- Born: Debra Ressler 1954 or 1955 (age 70–71)
- Education: Barnard College (BA)
- Occupation: Broadway producer
- Spouse: Leon Black
- Children: 4, including Benjamin
- Relatives: Tony Ressler (brother)
- Awards: Tony Award for Best Play (2006, 2008)

= Debra Black =

American Broadway producer and philanthropist

Debra Black ( Ressler; born ) is an American Broadway producer and philanthropist. She is the wife of Leon Black, co-founder of Apollo Global Management.

== Biography ==
Black was born Debra Ressler to New York City lawyer Ira Ressler. She is the sister of Tony Ressler, who co-founded Apollo Global Management with Leon Black. She graduated from Barnard College in 1976. She has four children, including Benjamin, with Leon Black.

Black is a Broadway producer who has been nominated for ten Tony Awards, winning two in the Tony Award for Best Play category for The History Boys (2006) and The Pillow Man (2008).
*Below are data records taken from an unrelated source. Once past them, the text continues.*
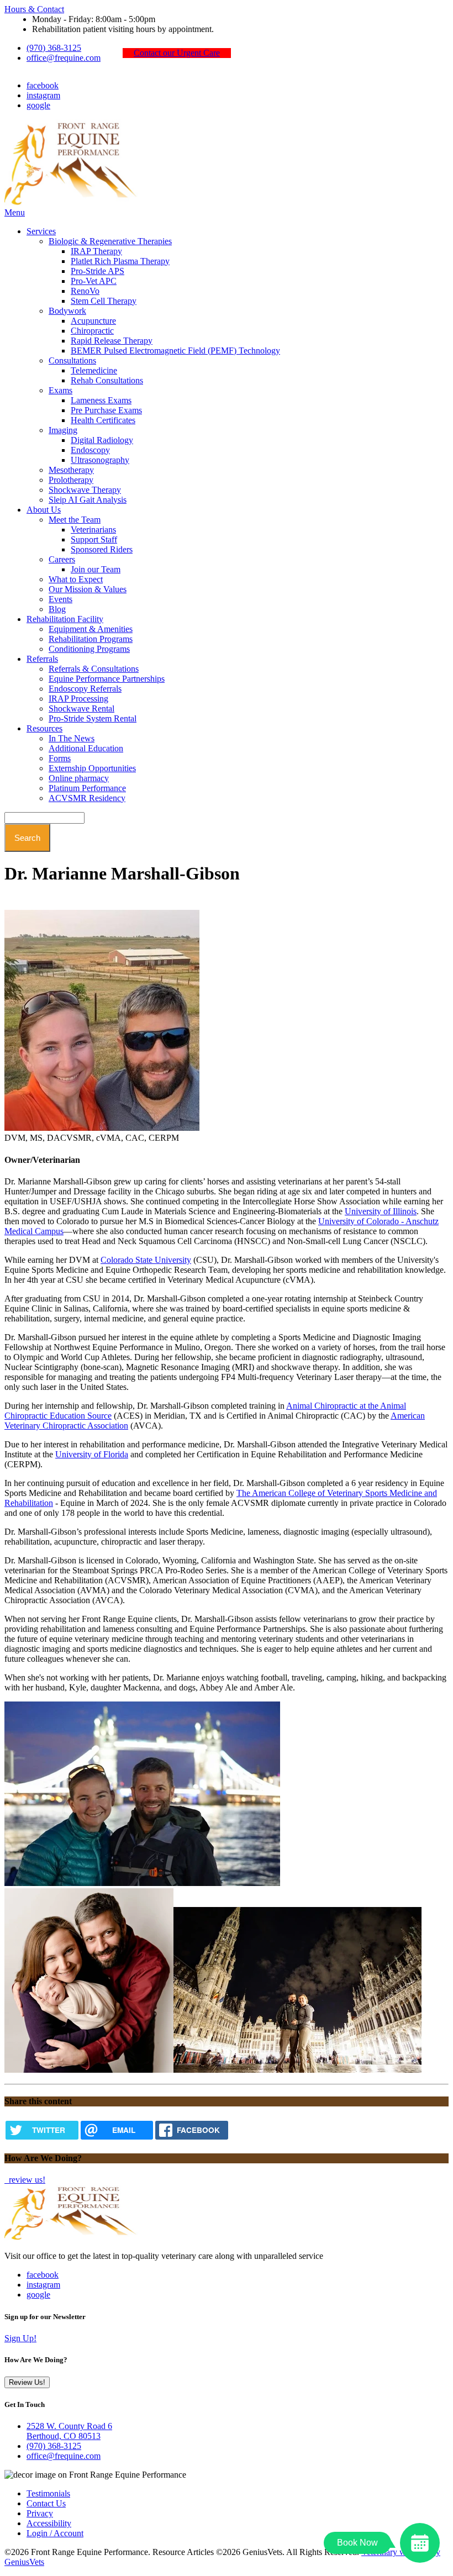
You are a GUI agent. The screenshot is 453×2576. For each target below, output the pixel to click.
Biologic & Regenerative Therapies (110, 241)
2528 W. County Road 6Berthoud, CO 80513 (69, 2431)
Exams (60, 390)
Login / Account (55, 2533)
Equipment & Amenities (91, 629)
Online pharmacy (79, 778)
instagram (43, 95)
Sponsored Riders (102, 549)
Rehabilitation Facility (65, 619)
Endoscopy (90, 450)
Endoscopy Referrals (85, 688)
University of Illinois (381, 1211)
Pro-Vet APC (94, 281)
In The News (71, 738)
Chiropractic (92, 330)
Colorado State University (146, 1260)
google (38, 105)
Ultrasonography (100, 460)
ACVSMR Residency (87, 798)
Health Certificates (103, 420)
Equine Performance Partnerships (107, 678)
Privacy (40, 2513)
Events (60, 599)
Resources (44, 728)
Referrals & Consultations (94, 668)
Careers (62, 559)
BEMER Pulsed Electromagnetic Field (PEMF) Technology (175, 350)
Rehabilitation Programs (91, 639)
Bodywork (67, 310)
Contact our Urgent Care (177, 52)
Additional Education (86, 748)
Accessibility (49, 2523)
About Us (44, 509)
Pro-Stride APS (97, 271)
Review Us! (27, 2382)
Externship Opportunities (92, 768)
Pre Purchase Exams (106, 410)
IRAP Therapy (96, 251)
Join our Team (95, 569)
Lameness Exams (101, 400)
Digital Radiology (102, 440)
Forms (60, 758)
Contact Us (46, 2503)
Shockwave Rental (81, 708)
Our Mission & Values (88, 589)
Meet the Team (75, 519)
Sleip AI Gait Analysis (88, 499)
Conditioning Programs (89, 649)
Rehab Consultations (107, 380)
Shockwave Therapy (85, 489)
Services (41, 231)
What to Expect (76, 579)
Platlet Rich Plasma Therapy (120, 261)
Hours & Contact (34, 9)
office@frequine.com (64, 57)
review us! (26, 2179)
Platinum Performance (87, 788)
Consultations (72, 360)
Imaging (63, 430)
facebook (43, 85)
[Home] (73, 202)
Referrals (42, 658)
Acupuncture (93, 320)
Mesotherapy (71, 470)
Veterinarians (93, 529)
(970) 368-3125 (54, 47)
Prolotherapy (71, 479)
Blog (57, 609)
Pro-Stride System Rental (92, 718)
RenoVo (85, 291)
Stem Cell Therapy (103, 300)
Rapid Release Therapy (111, 340)
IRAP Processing (78, 698)
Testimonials (48, 2493)
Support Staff (94, 539)
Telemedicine (94, 370)
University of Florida (91, 1454)
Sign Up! (20, 2338)
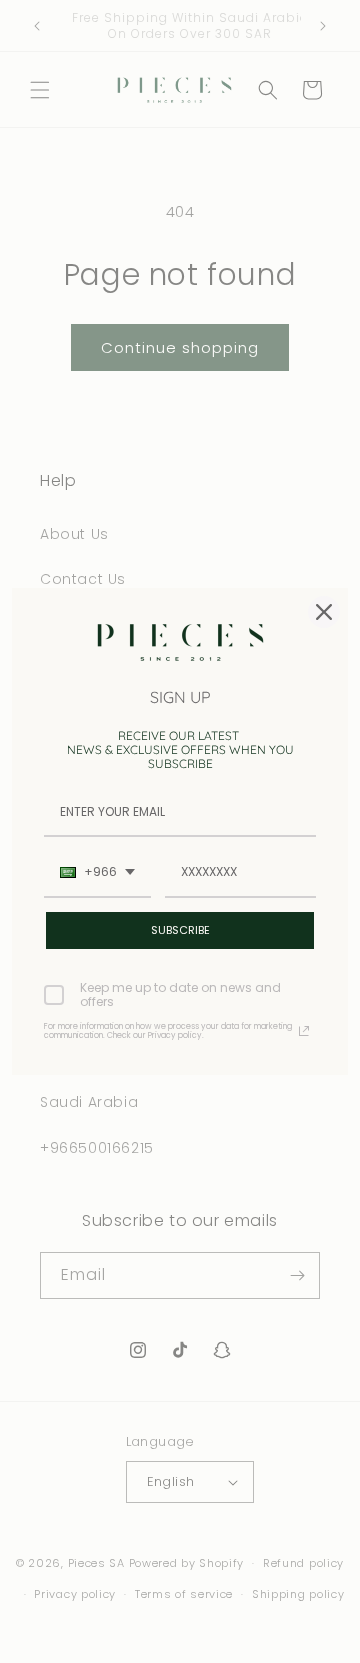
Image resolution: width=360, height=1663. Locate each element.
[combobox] (97, 873)
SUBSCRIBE (180, 930)
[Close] (324, 612)
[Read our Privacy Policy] (304, 1031)
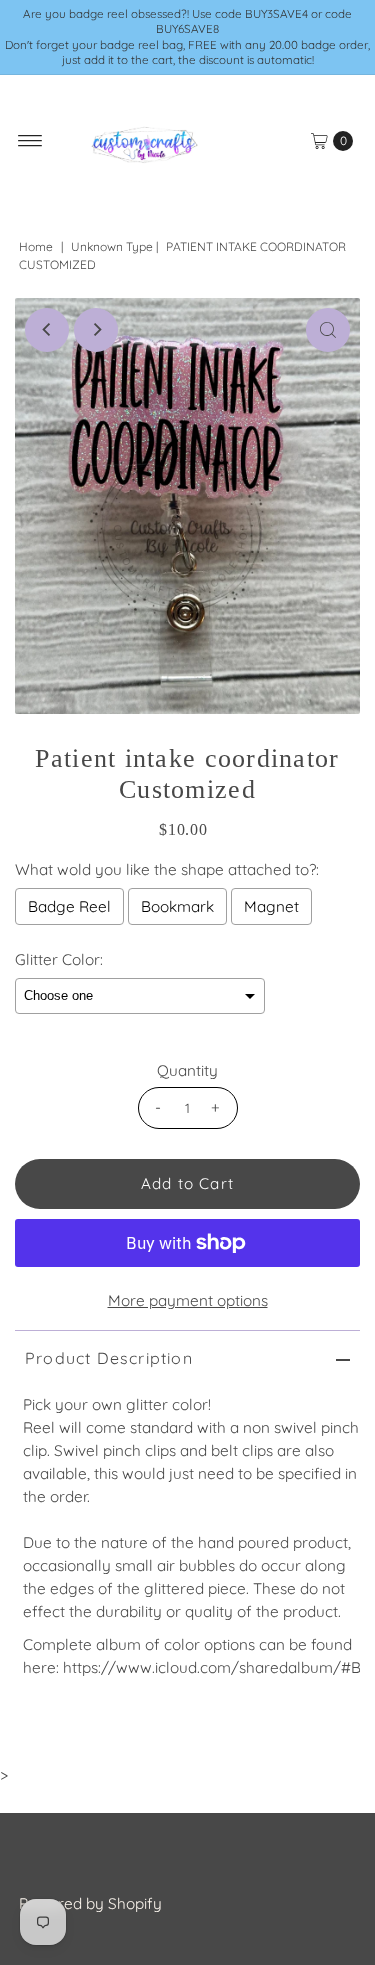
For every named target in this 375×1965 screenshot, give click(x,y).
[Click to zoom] (328, 330)
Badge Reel (69, 906)
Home (36, 246)
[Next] (96, 330)
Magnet (271, 906)
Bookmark (177, 906)
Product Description (109, 1358)
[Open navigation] (30, 141)
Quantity (187, 1070)
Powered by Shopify (90, 1903)
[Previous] (47, 330)
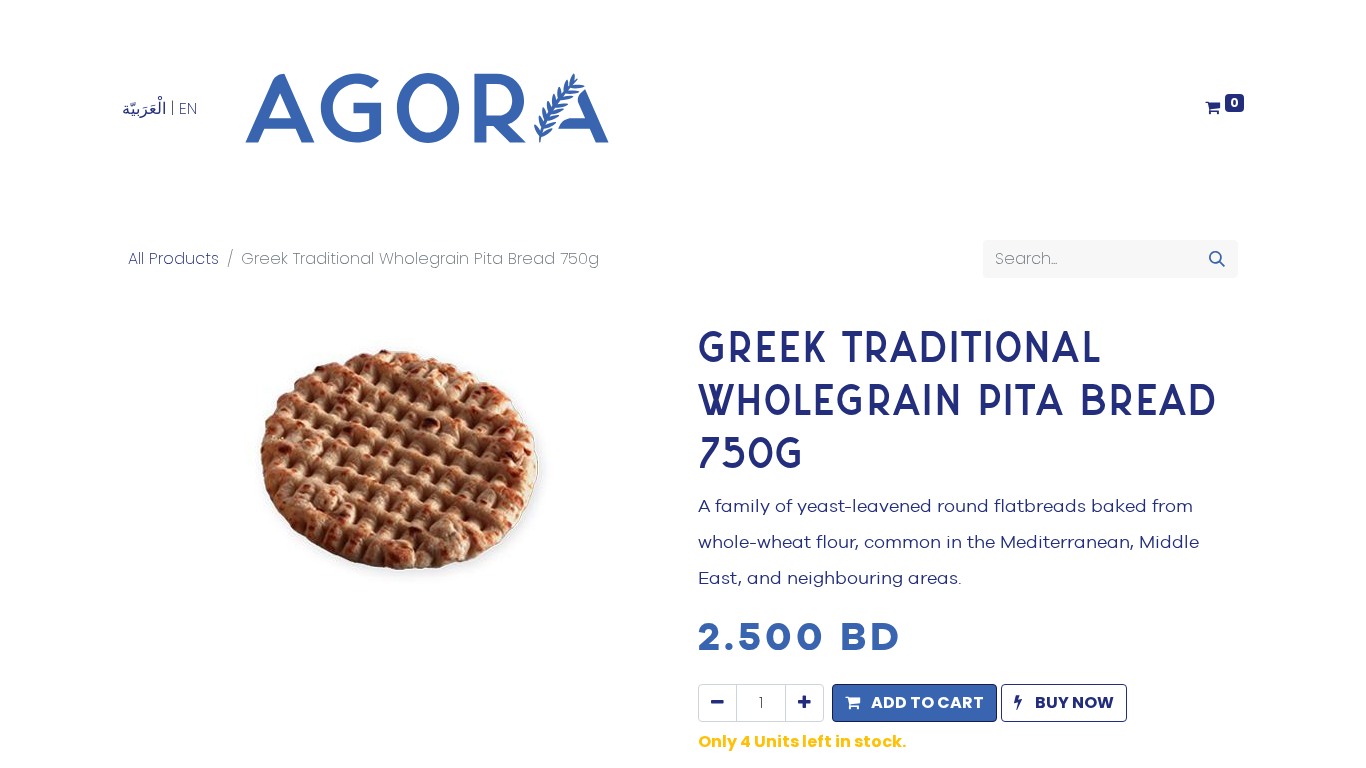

== Philanthropic activities ==
Black and her husband co-founded the Melanoma Research Alliance, which funds melanoma research worldwide. Black is a melanoma survivor herself.

She was elected a trustee of the Rockefeller University in 2010. In 2015, She was elected a trustee of the Metropolitan Museum of Art. In 2018, she and her husband donated $40 million to the Museum of Modern Art for its renovation and expansion.